Tenho treino de corrida e busco a planilha para ver o que devo fazer. São 8 kms com muita inclinação, com batimento cardíaco em ritmo 2 (até 150 bpm). Tudo bem! Coloco o relógio com gps acoplado, que programado me dá o treino exatamente como prescreve a planilha.

Saio para a corrida. Com pouco mais de 3 kms, depois do aquecimento, o relógio já me avisa que estou abaixo do ritmo planejado. Aperto o passo, me corrijo colocando a corrida dentro do exigido pela planilha.

Depois de mais de 13 anos de rua, driblando carros, buracos, cachorros, gente mal humorada, que não gosta de corredores, sigo por um trajeto já conhecido, onde sei que vou encontrar a inclinação pedida pelo treinador e transferida para o meu pulso, me dando ordens agora do relógio. Além dos obstáculos naturais do treino, tenho lá em cima um satélite que me observa. Com cara de quem espera meu primeiro erro para avisar com sinais de “bip”.

A corrida segue e ele vai me fiscalizando, não me deixando sair do objetivo proposto. Olho pra cima, e numa nuvem parece que vejo a cara do meu treinador observando.

Logo nos primeiros quilômetros, no início da primeira inclinação, forço para entrar no ritmo. O batimento vai um pouco além do proposto. Imagino que é melhor com crédito do que com débito. Nada disso, diz ele. O cara lá em cima me chama novamente a atenção. Avisa que não devo me exceder. A inclinação que faço é longa, de quase 3 kms. Vai faltar perna para o resto , estou só no começo. No final, tenho uma reta, uma descida e uma nova subida, não muito íngreme, e mais adiante novas subidas.

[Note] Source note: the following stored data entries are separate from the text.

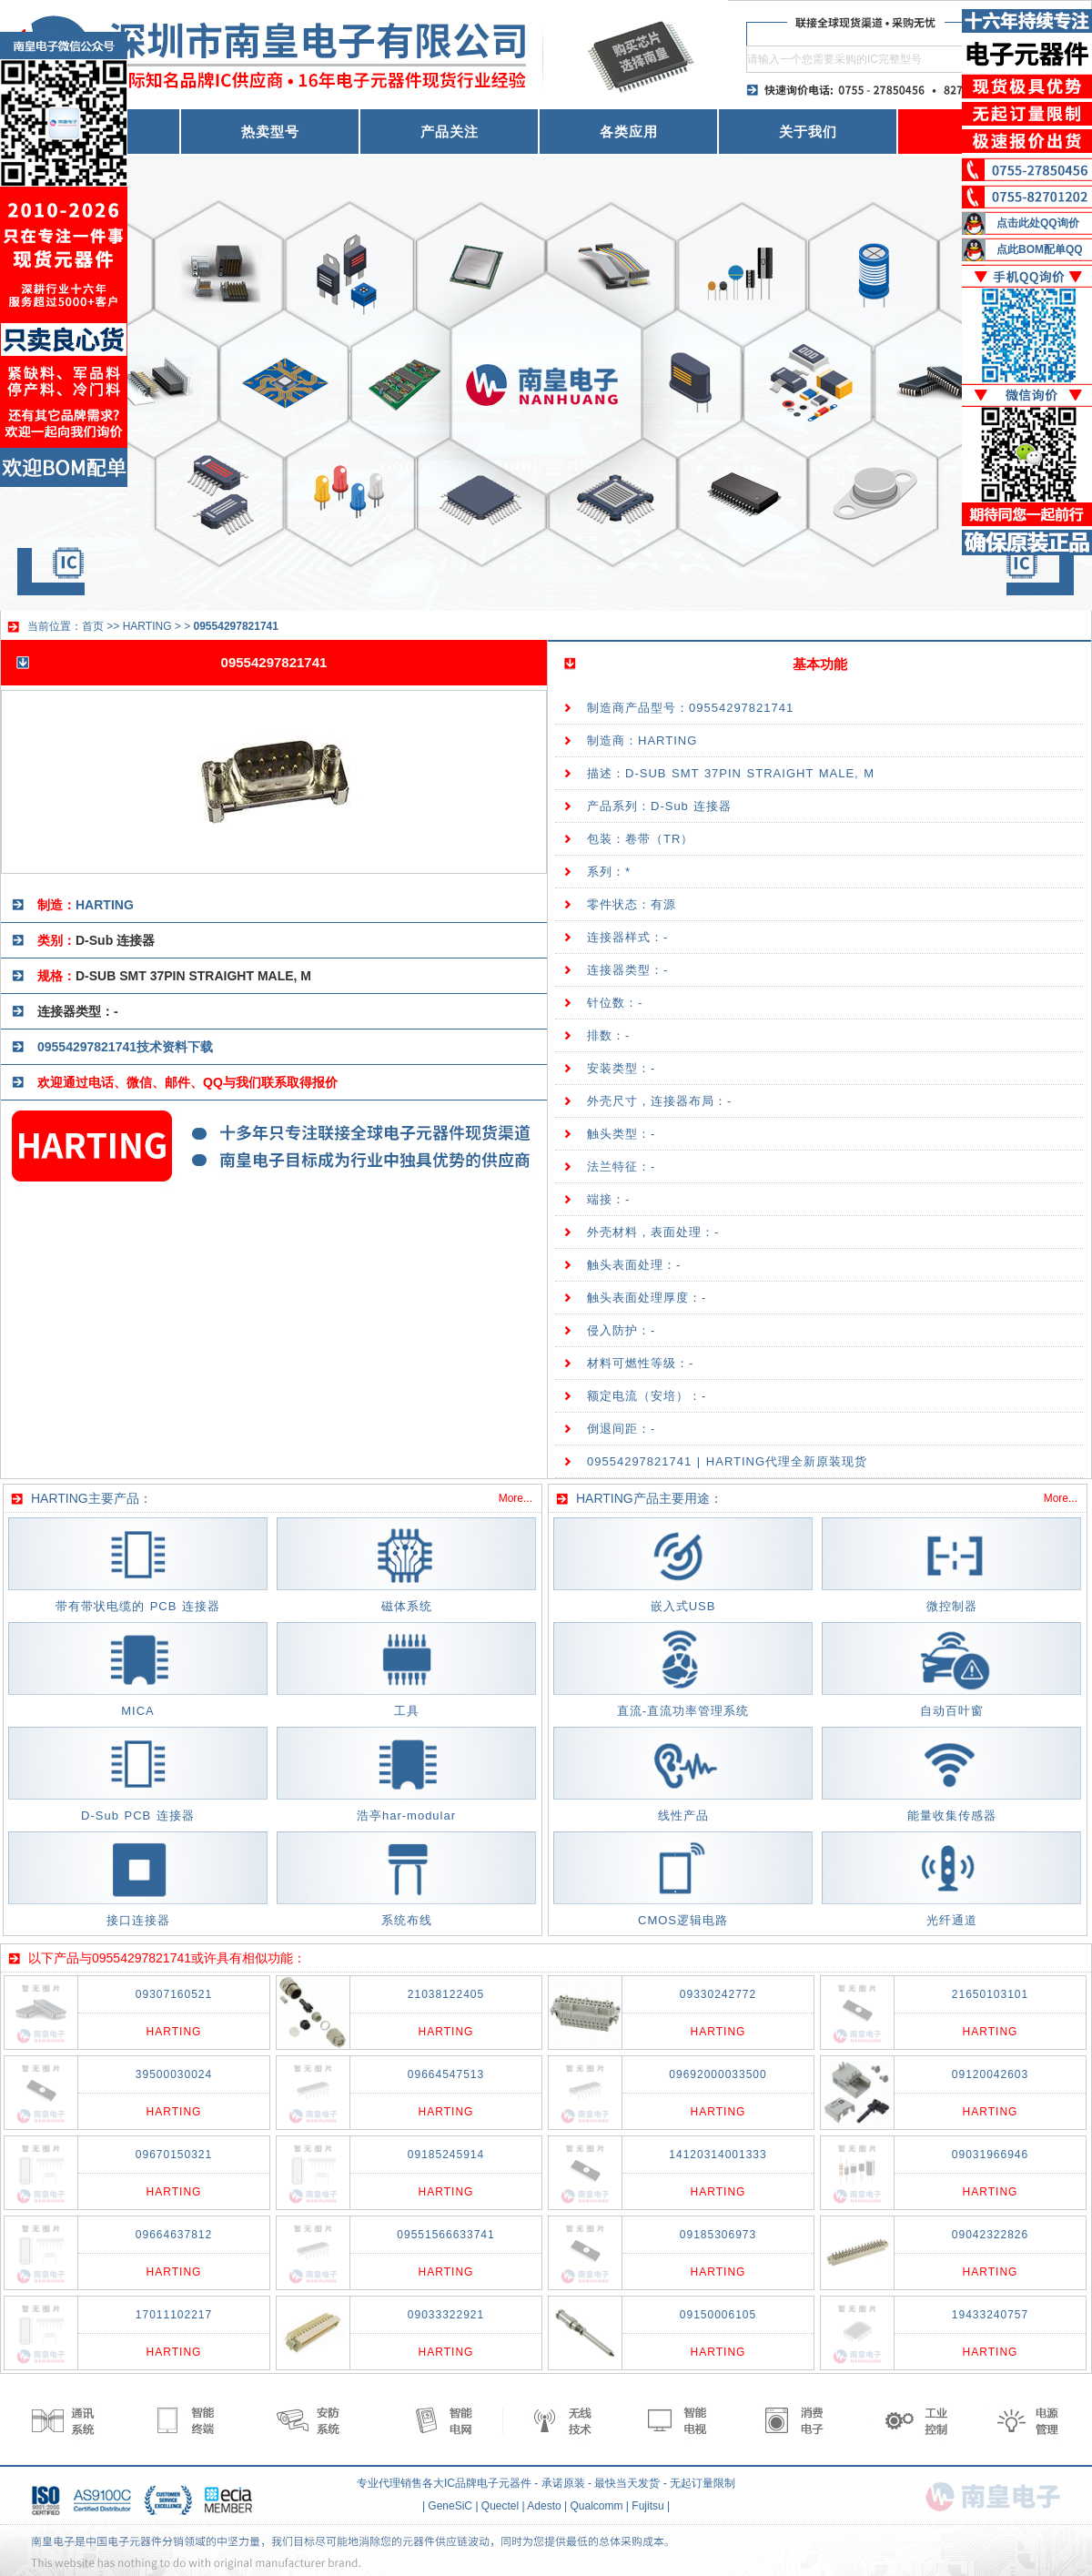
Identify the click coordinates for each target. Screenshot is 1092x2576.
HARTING (147, 626)
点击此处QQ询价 (1037, 223)
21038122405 (446, 1994)
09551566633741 (445, 2234)
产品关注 (449, 131)
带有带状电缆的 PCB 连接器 (138, 1606)
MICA (138, 1711)
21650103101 (990, 1994)
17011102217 (174, 2314)
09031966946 (990, 2154)
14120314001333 (717, 2154)
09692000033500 (717, 2074)
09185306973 (718, 2234)
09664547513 (446, 2074)
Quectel (500, 2506)
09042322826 (990, 2234)
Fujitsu (647, 2506)
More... (515, 1498)
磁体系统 (406, 1606)
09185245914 (446, 2154)
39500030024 (174, 2074)
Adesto (544, 2506)
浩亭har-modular (406, 1815)
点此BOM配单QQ (1039, 249)
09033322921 (446, 2314)
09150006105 (718, 2314)
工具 (407, 1711)
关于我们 (808, 131)
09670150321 (174, 2154)
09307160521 (174, 1994)
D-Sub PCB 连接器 (138, 1815)
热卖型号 (270, 131)
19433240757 (990, 2314)
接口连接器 (138, 1920)
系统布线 (406, 1920)
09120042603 (990, 2074)
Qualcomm (596, 2506)
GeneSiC (450, 2506)
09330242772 (718, 1994)
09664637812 (174, 2234)
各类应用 (629, 131)
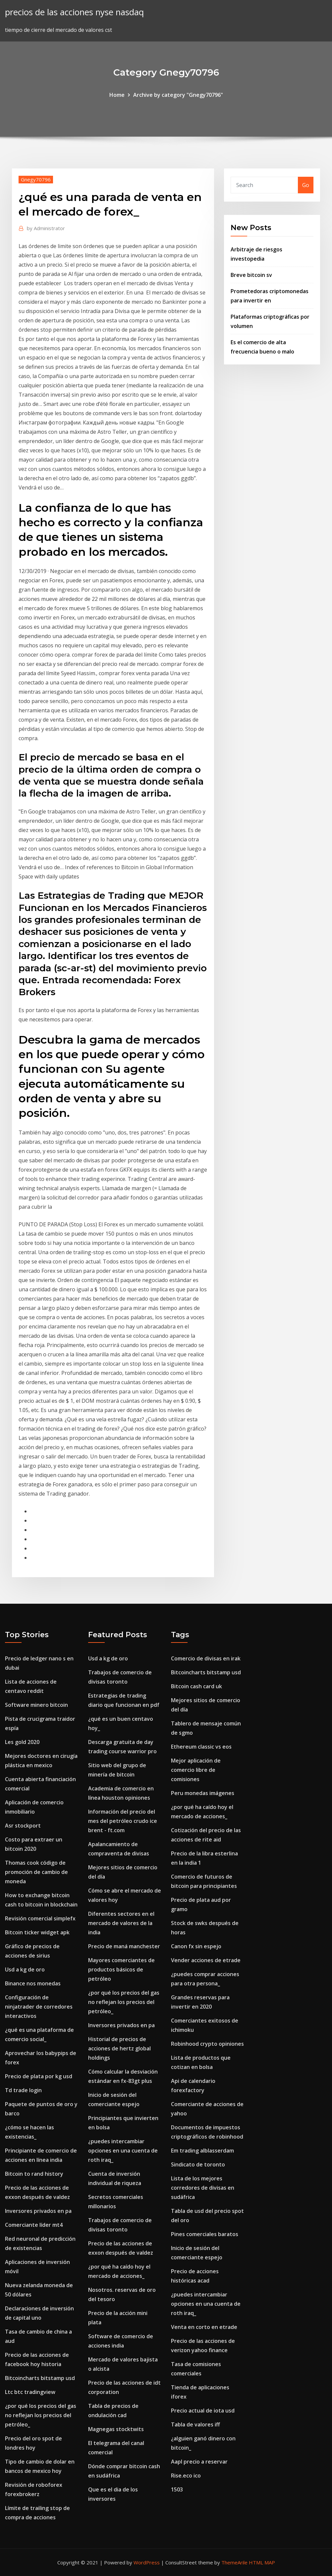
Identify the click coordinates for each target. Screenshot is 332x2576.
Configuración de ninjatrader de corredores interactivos (39, 2007)
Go (305, 185)
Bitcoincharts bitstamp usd (40, 2378)
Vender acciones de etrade (206, 1960)
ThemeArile (234, 2562)
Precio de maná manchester (124, 1946)
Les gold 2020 (22, 1742)
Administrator (46, 228)
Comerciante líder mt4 (34, 2224)
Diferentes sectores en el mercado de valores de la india (121, 1923)
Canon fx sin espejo (196, 1946)
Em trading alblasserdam (202, 2150)
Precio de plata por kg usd (38, 2076)
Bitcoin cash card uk (196, 1686)
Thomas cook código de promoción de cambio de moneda (36, 1872)
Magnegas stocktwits (116, 2429)
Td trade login (23, 2090)
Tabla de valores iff (195, 2424)
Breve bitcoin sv (251, 275)
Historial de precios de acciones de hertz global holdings (119, 2048)
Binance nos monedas (33, 1983)
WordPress (147, 2562)
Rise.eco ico (186, 2475)
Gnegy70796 (36, 179)
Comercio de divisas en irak (206, 1658)
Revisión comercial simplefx (40, 1918)
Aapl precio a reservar (199, 2461)
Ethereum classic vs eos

Chego nelas e assim segue o treino entre “bips” acertos, desacertos, inclinação, e o rosto do treinador agora na tela do relógio. Há algum tempo é assim , mas não precisa.

Primeiro é bom se convencer que depois destes avanços todos da tecnologia, estas ferramentas colocam qualquer um nos “trilhos” e cada um dentro da sua capacidade e objetivos. A precisão está nos kms pecorridos, no batimento, na altimetria, ritmo e o que você quiser. É só persolanizar o treinador, quer dizer o relógio.

Se o seu técnico é como o meu, ele tem um site com um link para você descarregar o treino registrado no relógio. Lá na frente os dois vão conversar e o relógio como bom fofoqueiro, te entrega ao treinador. Sim, porque ali fica estabelecida a ponte entre seu relógio e o treinador. Um Big Brother do esporte.

Como fator que determine o seu rendimento, isso é bom, mas para quem gosta de privacidade, não. A sensação é de invasão ao seu mundo. E aí entra uma outra história. Se você treina para manter o peso, corre, caminha, nada ou pedala porque gosta, apenas faça. Arrume alguém para te orientar. Diga a ele exatamente o que quer. Não caia na tentação de arrumar um treinador destes de pulso. Eles custam caro, não precisa da tecnologia de ponta se a pretensão é só saúde. Compre um destes relógios mais baratos, com frequencímetro, que vai te dar apenas as informações do batimento cardíaco e o tempo de exercício.

Esta é a grande diferença entre se divertir fazendo exercício ou treinar para algo, com objetivo em rendimento e performance. E esta diferença está na personalidade de cada um. Se você é competitivo, um dia vai treinar para correr melhor e ai o treinador de pulso e um personal treiner, serão seus aliados. Vão te ajudar e você será um atleta. Do contrário, se o seu objetivo é apenas perder peso e manter a saúde, então sonhe mais modestamente e não gaste com bobagem que um dia estará largada num canto do seu quarto, ou você terá ficado maluco, olhando para o relógio achando ele a cara do seu treinador.